Not just the richness of an Anglo-Saxon language combined with a Norman vocabulary, and additions from Scandinavia, India, and the Shtetl; not just the German romantic influence on our giddy poets, or the coat-tails of the continent's modernist art movements; not even just the contribution of the colonies, black (VS Naipaul, CLR James, Hanif Kureishi, Vikram Seth, Arundhati Roy, Chris Ofili) and white (TS Eliot, Wyndham Lewis, Fay Weldon, Robert Hughes), or the unique contribution of Ireland (Wilde, Beckett, Behan, Deane).

And when we turn from the high arts to popular culture the distinction 'British cultural life' is more or less redundant. Like most of the globe, audiences for popular music and film are served principally by an America that shows an insatiable appetite for cross-cultural fertilisation, from the ghettos and barrios 1 footnote reference.

In the midst of this great flux it is interesting to see how modest the contribution of arts policy has been. It was not the subsidised arts, in the regional galleries, the National Theatre, the opera, or the big orchestras that generated cultural diversity. This is surprising, given that the importance of ethnic culture has been a priority of funding organisations for decades.
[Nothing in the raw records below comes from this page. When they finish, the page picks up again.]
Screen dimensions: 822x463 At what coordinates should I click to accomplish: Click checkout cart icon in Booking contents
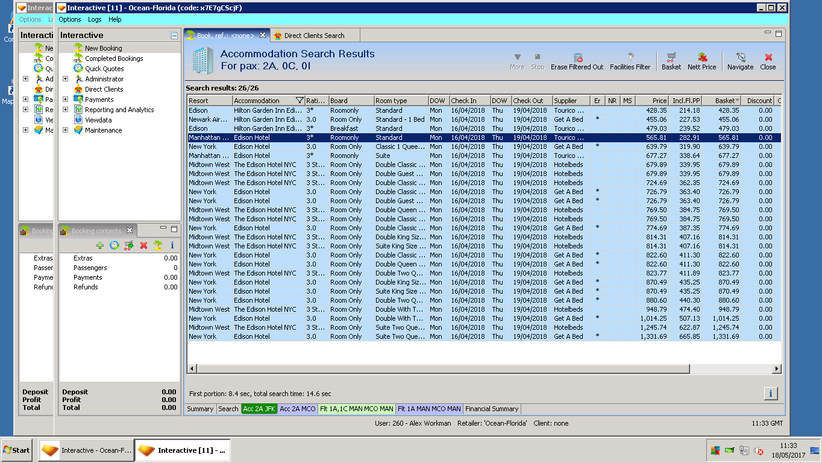click(128, 245)
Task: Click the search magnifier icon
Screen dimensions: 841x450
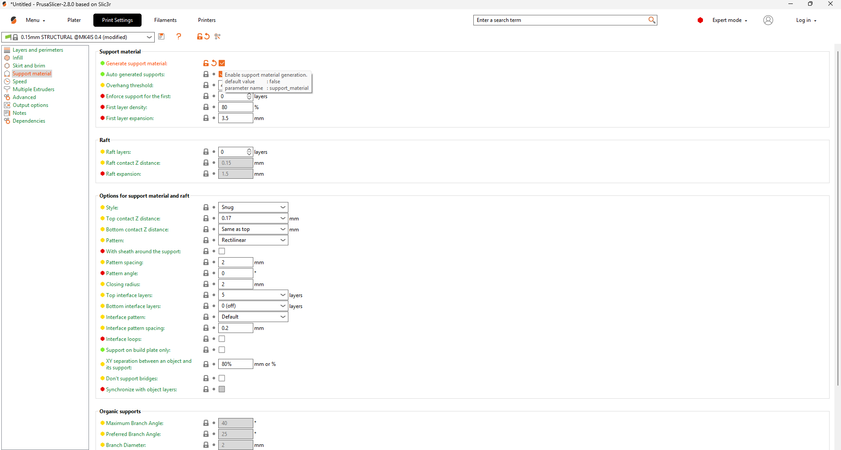Action: coord(652,20)
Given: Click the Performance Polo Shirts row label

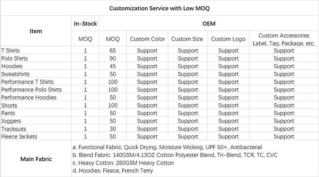Looking at the screenshot, I should (31, 90).
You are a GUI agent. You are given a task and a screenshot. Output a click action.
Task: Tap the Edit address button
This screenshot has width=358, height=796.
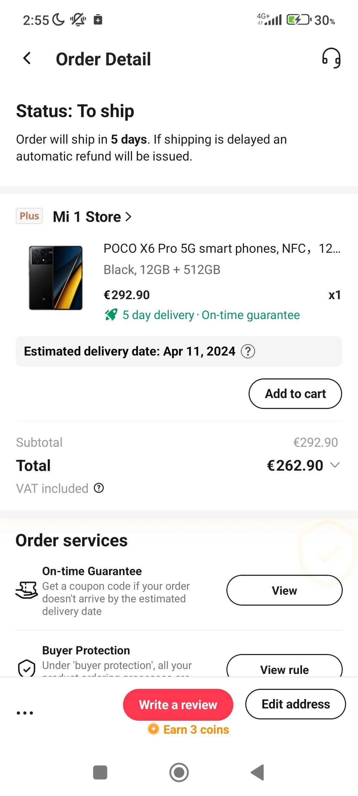(295, 704)
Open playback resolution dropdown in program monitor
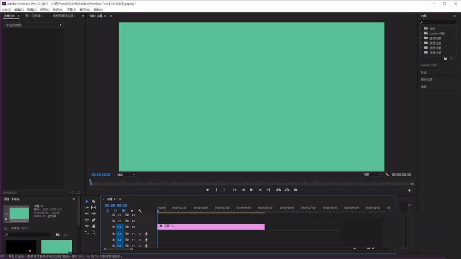 click(372, 174)
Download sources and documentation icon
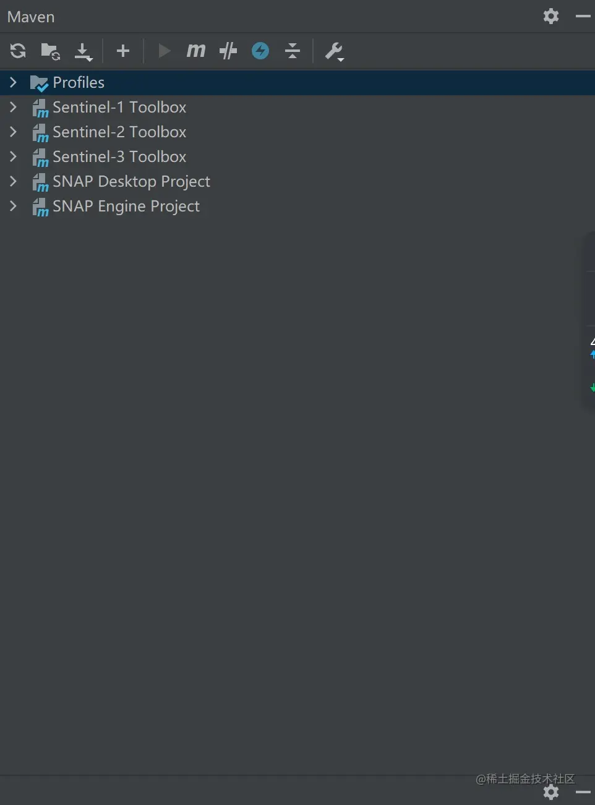 [83, 52]
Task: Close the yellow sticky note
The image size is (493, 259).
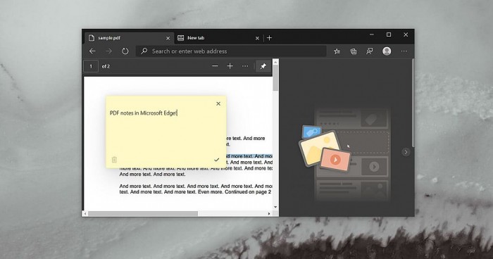Action: (218, 103)
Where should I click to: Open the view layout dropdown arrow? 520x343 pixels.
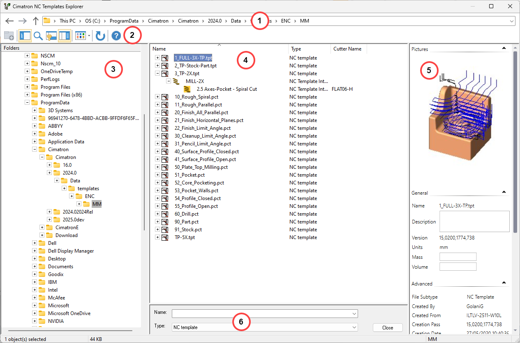(x=89, y=36)
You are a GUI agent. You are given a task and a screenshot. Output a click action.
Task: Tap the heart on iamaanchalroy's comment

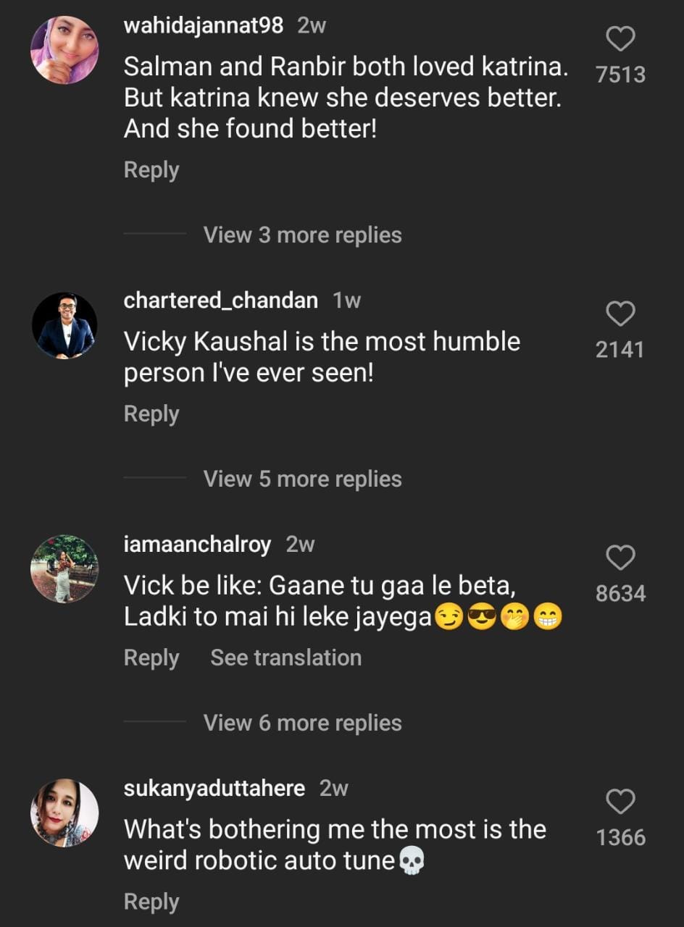coord(620,558)
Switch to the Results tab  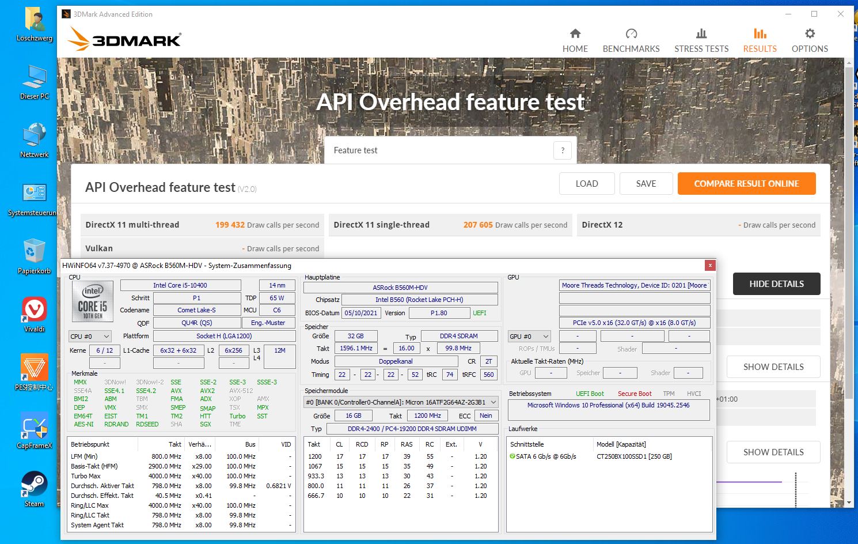tap(760, 40)
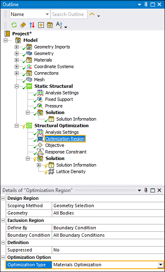This screenshot has width=165, height=272.
Task: Open the Optimization Type dropdown arrow
Action: point(160,265)
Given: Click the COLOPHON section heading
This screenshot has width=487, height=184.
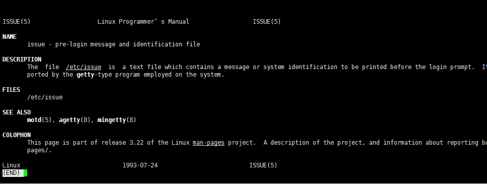Looking at the screenshot, I should coord(17,135).
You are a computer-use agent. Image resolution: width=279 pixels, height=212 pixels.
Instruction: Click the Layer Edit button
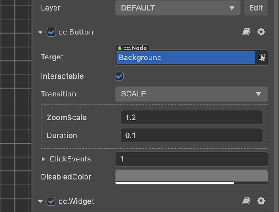point(256,8)
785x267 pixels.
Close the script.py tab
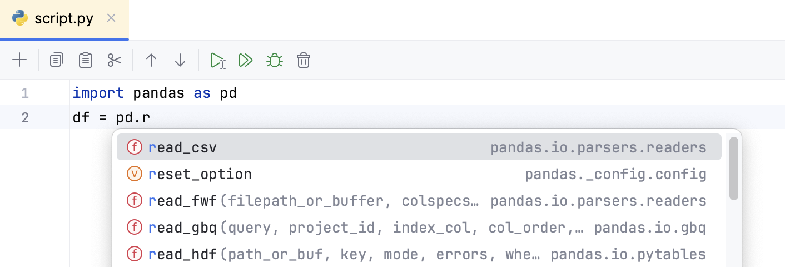pyautogui.click(x=111, y=18)
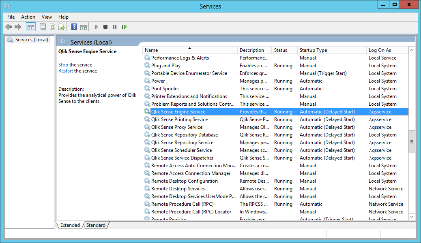Click the Back arrow in toolbar
This screenshot has height=243, width=421.
(x=9, y=27)
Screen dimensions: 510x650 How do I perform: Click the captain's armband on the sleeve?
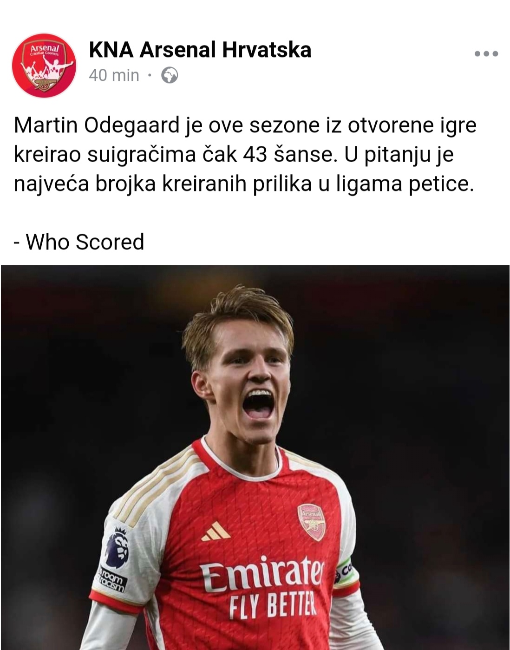point(344,572)
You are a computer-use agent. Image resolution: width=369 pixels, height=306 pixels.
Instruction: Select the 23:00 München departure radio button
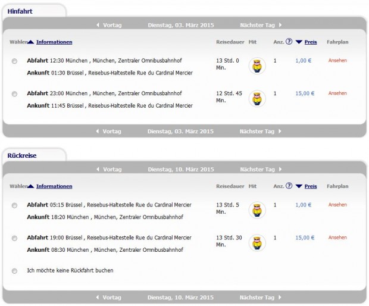14,94
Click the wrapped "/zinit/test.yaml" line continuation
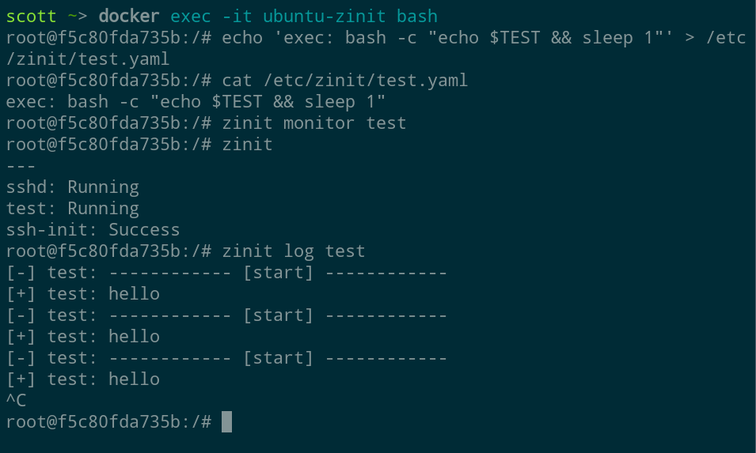The height and width of the screenshot is (453, 756). [x=88, y=59]
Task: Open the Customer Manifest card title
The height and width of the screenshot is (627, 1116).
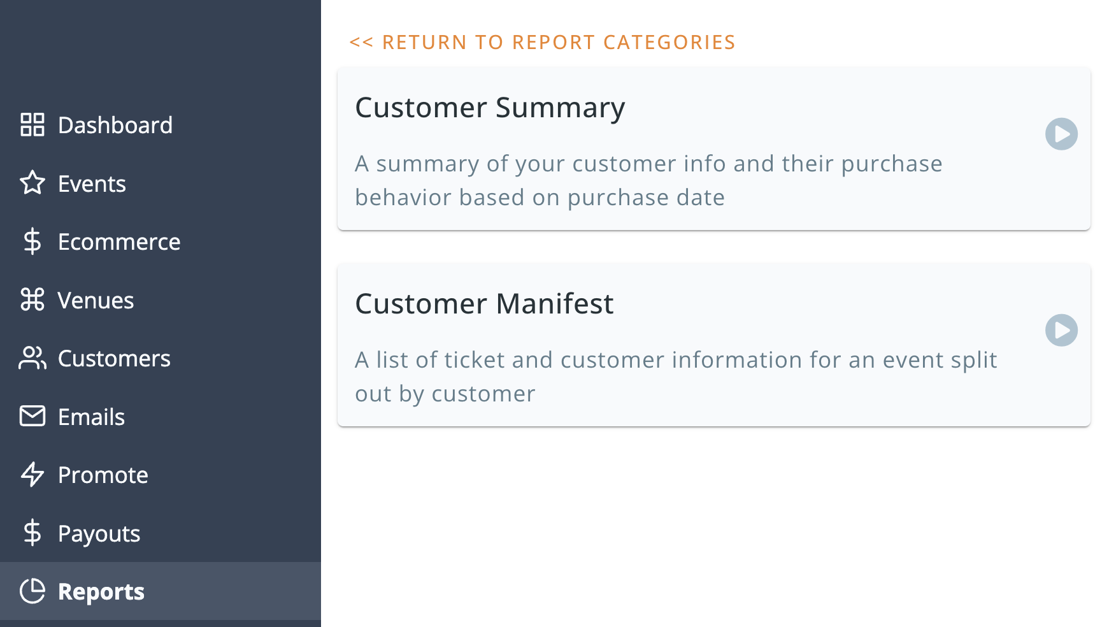Action: tap(484, 304)
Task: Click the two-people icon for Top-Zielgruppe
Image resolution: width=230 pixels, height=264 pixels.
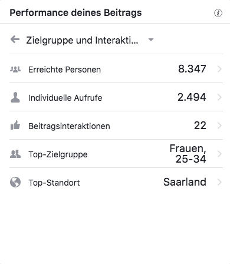Action: [15, 154]
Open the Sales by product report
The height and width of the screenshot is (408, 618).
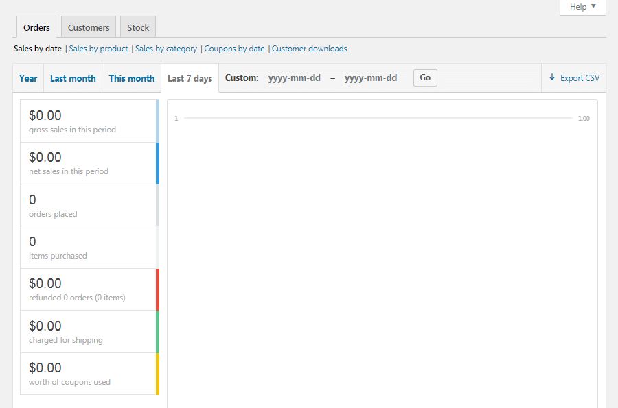click(x=98, y=49)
And yet it has been the market, not public funding, that has generated the lion's share of successful cultural mixing in the arts. There is something quaintly old-fashioned about the demands for special support for black arts when novelists like Zadie Smith and Monica Ali top the bestsellers' lists, and agents are avidly hunting for Asian talent.

By contrast to the market, the top-down multi-cultural policy has produced precious few good works or talents. Hanif Kureishi - whose first break was a stint as writer in residence at the Royal Court - was no doubt patronised, but also earned his place through excellent writing. It is telling that Kureishi's talent for parody is at its sharpest when dealing with the indulgence of white liberals. But then this is one, if not the dominant, theme of most black-British writing, right through the Buddha of Suburbia to East and East.

It could be argued that the quasi-official attempts to advance multiculturalism in the 1970s and 80s - awkward as they were - were nonetheless the precondition for the flux of new works from minorities. There is, no doubt, a relationship between the policy of multiculturalism and the decline of a stridently white English culture.

But it is not the relationship that is regularly assumed. Most would credit multiculturalism with breaking down the barriers to other cultures, through its assault on the 'ivory tower' of Englishness. It would be truer to say that it was a declining confidence in the superiority of English civilisation that encouraged the emergence of multiculturalism - an outward expression of that decline.

And the policy of multiculturalism is quite distinct from any spontaneous cultural mixing. A 'policy for diversity' seems forced, like trying to arrange an accident. Born of guilty self-loathing in the culturati, multiculturalism tends to reward people for their ethnic origins rather than their talents, as if, somehow, it was an achievement in itself for black people to set pen to paper.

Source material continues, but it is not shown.